Selon les informations communiquées par la BEAC et le GIMAC lors de la cérémonie présidée par le gouverneur Yvon Sana Bangui, un commerçant n'aura désormais besoin que d'un seul QR Code pour recevoir des paiements provenant de différents établissements financiers. De son côté, un client pourra régler ses achats à l'aide de l'application de sa banque ou de son prestataire de services de paiement, sans être limité par le système utilisé par le commerçant.
Jusqu'à présent, chaque banque, opérateur de mobile money ou fintech développait son propre QR Code. Cette absence de norme commune empêchait les différents réseaux de communiquer entre eux. En pratique, un utilisateur d'un service de paiement pouvait se retrouver dans l'impossibilité de régler un commerçant utilisant une autre plateforme, tandis que certaines cartes bancaires fonctionnaient difficilement en dehors de leur marché national. L'adoption d'un standard communautaire vise précisément à mettre fin à cette fragmentation des moyens de paiement.

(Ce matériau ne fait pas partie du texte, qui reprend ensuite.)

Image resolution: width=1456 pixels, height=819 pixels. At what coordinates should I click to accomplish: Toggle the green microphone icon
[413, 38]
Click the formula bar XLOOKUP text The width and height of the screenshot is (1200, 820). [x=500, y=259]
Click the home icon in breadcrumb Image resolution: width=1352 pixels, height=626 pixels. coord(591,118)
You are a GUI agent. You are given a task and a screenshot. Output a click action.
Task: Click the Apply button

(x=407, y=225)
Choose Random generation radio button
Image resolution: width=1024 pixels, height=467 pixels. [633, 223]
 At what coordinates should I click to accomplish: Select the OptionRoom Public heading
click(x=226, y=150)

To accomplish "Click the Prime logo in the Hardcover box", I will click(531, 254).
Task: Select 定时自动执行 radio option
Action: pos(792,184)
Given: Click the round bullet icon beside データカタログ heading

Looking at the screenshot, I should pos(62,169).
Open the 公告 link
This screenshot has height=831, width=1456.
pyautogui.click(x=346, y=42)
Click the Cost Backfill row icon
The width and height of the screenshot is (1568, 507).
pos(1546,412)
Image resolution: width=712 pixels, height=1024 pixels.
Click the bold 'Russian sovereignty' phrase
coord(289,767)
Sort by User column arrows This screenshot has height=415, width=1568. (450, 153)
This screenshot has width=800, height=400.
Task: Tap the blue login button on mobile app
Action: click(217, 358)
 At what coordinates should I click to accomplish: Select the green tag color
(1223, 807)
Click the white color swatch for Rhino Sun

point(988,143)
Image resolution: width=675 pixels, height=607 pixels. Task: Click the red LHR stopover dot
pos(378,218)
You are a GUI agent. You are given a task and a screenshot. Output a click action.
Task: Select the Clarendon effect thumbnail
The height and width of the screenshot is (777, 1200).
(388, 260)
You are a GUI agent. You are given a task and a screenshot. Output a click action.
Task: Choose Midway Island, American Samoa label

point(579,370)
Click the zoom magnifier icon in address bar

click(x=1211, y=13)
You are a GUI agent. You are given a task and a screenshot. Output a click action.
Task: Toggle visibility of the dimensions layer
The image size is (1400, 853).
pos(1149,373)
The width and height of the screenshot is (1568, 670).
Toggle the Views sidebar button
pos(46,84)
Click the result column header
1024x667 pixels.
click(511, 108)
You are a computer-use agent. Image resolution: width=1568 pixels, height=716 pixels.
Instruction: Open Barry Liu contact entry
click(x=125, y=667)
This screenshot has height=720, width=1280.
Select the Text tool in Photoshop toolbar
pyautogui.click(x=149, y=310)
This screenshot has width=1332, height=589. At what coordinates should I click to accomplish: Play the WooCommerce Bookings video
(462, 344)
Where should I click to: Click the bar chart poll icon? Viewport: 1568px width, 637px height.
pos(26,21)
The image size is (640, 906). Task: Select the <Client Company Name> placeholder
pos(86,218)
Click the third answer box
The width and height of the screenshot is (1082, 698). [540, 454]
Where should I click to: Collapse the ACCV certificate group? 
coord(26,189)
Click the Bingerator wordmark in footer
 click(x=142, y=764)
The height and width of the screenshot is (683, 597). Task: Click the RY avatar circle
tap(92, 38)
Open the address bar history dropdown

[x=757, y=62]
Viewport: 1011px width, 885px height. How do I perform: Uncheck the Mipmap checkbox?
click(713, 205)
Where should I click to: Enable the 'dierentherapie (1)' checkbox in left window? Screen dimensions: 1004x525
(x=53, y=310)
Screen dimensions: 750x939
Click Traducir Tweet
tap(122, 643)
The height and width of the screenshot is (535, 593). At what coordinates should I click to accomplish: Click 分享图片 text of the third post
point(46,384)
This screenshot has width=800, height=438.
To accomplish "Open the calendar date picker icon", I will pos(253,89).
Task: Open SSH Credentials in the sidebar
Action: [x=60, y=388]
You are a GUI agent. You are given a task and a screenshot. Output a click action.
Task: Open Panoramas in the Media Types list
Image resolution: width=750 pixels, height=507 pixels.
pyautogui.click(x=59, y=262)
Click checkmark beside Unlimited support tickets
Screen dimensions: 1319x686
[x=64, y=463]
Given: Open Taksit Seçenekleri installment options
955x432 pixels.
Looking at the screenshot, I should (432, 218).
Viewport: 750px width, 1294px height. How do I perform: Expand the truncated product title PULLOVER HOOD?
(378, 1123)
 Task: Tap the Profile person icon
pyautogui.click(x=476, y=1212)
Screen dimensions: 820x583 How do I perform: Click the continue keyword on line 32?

Une infrastructure pensée pour le marché régional
Pour la banque centrale, cette normalisation dépasse la seule dimension technologique. Elle constitue également un levier d'intégration économique. Le gouverneur de la BEAC a ainsi estimé que " l'utilisation du QR Code induit un potentiel de transformation sans précédent de l'écosystème financier de notre zone communautaire, en garantissant davantage d'interopérabilité, en simplifiant les transactions quotidiennes et en créant les conditions d'une meilleure intégration économique entre les États membres ".
Les premiers résultats sont déjà visibles. Selon les données présentées par le GIMAC, la phase pilote menée au Gabon a permis de rendre près de trois millions de portefeuilles électroniques compatibles avec cette technologie. Environ 2 000 QR Codes y sont déjà utilisés. À l'échelle de la CEMAC, 24 institutions exploitent actuellement cette solution, tandis qu'une trentaine d'autres projets sont en cours de déploiement. L'objectif affiché est d'atteindre 20 000 QR Codes avant la fin de 2026, puis 120 000 en 2027.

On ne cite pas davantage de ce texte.